• **WORK REQUIRED**:
Gather all lines with "dropdown" from the records.

Stored items
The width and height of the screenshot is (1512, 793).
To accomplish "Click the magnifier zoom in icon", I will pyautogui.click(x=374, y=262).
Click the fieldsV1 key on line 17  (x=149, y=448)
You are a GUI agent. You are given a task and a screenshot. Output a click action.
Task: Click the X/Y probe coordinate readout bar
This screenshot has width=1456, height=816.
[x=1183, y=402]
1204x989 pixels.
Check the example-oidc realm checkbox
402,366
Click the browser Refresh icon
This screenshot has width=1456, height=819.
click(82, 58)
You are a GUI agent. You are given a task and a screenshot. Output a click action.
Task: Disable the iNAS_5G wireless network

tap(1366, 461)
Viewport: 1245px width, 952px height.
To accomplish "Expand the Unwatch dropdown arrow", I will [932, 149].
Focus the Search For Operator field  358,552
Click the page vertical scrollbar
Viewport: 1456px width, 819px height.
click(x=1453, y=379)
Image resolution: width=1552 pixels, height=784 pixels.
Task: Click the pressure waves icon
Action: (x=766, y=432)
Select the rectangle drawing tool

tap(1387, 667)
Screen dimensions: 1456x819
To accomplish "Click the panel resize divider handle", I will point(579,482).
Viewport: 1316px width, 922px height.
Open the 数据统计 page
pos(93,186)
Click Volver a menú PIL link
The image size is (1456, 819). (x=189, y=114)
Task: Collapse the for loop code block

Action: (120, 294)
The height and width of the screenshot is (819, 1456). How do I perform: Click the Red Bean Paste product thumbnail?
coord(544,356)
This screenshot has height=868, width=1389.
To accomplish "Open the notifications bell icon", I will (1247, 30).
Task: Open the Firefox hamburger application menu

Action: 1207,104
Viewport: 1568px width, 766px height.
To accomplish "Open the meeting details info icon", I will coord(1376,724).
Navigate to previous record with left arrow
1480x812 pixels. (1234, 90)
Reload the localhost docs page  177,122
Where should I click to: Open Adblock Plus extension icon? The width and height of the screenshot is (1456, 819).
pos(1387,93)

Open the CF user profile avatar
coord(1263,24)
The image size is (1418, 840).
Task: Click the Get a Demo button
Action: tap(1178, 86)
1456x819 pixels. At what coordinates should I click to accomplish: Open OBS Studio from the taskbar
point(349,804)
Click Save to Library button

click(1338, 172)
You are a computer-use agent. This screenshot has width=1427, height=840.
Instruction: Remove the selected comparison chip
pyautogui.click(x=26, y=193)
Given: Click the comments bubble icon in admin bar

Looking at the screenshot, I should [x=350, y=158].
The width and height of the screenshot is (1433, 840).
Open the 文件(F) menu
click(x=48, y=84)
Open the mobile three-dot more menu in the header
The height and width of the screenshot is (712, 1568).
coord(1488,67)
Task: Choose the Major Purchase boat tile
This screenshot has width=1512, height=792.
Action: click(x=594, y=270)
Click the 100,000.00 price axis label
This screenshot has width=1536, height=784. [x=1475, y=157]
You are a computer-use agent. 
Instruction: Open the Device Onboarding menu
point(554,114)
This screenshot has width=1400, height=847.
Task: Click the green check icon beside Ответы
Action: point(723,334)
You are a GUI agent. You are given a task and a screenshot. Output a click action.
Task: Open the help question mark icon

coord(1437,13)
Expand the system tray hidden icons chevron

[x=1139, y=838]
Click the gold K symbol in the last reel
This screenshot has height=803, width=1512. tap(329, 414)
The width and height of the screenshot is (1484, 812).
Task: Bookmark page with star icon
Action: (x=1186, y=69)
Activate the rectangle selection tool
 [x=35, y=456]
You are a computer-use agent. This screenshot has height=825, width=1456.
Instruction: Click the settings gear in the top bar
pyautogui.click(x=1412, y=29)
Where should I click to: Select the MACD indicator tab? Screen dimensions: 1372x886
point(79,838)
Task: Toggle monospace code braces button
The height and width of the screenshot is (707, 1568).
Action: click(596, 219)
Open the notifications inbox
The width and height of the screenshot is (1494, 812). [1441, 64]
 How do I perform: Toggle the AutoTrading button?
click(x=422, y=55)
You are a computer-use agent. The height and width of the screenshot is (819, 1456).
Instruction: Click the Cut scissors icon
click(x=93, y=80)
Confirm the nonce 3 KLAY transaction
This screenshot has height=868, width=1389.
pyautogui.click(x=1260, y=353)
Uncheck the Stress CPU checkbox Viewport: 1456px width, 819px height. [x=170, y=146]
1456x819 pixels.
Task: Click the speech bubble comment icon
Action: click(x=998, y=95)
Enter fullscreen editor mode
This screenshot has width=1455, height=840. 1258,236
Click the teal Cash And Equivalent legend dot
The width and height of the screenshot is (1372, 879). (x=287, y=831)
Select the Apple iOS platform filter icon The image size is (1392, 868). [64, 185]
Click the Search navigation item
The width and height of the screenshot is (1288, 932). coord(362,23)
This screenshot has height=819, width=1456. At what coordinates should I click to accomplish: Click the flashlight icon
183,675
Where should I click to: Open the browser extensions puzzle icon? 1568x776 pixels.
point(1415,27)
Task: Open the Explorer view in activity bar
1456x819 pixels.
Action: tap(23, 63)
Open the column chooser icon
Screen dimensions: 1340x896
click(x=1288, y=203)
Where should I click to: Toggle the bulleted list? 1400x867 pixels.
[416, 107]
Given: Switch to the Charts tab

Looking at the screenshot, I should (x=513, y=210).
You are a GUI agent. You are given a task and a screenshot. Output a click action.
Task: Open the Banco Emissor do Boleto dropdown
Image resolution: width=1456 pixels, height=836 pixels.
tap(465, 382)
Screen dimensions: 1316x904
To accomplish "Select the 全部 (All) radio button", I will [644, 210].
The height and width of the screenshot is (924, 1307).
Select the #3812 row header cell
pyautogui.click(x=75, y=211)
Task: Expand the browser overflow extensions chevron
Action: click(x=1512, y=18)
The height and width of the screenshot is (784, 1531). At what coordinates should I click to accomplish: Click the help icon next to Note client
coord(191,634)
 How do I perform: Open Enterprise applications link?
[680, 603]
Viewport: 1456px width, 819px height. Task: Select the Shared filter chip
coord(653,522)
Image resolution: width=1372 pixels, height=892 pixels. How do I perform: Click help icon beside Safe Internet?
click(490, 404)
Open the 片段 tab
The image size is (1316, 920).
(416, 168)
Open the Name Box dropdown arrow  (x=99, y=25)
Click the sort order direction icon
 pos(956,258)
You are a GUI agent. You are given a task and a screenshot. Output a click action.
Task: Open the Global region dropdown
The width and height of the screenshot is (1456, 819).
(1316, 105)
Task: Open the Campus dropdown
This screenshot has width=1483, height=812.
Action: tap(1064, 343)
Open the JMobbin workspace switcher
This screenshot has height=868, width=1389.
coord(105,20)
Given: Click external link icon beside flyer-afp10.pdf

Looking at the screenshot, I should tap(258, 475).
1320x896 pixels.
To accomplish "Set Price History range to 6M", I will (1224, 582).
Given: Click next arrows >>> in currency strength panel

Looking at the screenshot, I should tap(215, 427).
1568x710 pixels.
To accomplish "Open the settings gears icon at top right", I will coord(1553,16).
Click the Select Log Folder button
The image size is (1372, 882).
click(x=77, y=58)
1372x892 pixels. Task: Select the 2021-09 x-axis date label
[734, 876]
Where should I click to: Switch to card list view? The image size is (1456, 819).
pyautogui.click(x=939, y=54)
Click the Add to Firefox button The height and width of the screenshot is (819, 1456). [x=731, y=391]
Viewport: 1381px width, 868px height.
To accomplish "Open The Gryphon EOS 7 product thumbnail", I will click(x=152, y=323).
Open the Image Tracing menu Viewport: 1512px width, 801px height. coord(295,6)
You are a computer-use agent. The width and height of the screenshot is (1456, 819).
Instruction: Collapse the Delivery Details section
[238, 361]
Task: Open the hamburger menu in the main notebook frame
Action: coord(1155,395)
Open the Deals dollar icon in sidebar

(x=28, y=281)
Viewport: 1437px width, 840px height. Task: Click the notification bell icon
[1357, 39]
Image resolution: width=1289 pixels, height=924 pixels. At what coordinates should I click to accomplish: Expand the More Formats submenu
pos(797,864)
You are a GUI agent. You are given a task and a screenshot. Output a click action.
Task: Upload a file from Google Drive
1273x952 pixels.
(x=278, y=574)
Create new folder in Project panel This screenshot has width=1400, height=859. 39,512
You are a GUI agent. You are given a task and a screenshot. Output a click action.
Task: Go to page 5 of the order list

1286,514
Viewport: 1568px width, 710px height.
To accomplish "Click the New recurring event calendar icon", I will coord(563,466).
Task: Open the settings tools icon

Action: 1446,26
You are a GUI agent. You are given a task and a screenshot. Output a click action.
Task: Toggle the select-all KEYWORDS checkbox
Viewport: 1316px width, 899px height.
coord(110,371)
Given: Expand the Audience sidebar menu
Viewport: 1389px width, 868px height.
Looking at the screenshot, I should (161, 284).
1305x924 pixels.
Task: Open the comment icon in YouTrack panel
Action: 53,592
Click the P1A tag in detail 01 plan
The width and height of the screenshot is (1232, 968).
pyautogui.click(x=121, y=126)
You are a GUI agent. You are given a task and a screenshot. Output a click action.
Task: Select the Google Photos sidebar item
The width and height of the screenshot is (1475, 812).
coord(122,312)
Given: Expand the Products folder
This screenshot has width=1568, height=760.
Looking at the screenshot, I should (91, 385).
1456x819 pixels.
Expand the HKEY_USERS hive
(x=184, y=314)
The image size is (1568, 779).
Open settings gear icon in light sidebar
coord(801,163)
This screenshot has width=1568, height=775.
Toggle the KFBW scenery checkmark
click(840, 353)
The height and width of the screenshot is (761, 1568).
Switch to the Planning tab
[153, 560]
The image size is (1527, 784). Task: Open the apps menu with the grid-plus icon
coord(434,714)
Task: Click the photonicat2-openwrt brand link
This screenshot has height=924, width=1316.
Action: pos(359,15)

• **TASK RESULT**:
To accomplish "Expand the Unwatch dropdown arrow", I will [932, 149].
Task: Open the Banco Emissor do Boleto dropdown
Open the Name Box dropdown arrow  (x=99, y=25)
Task: Open the Global region dropdown
Task: Open the Campus dropdown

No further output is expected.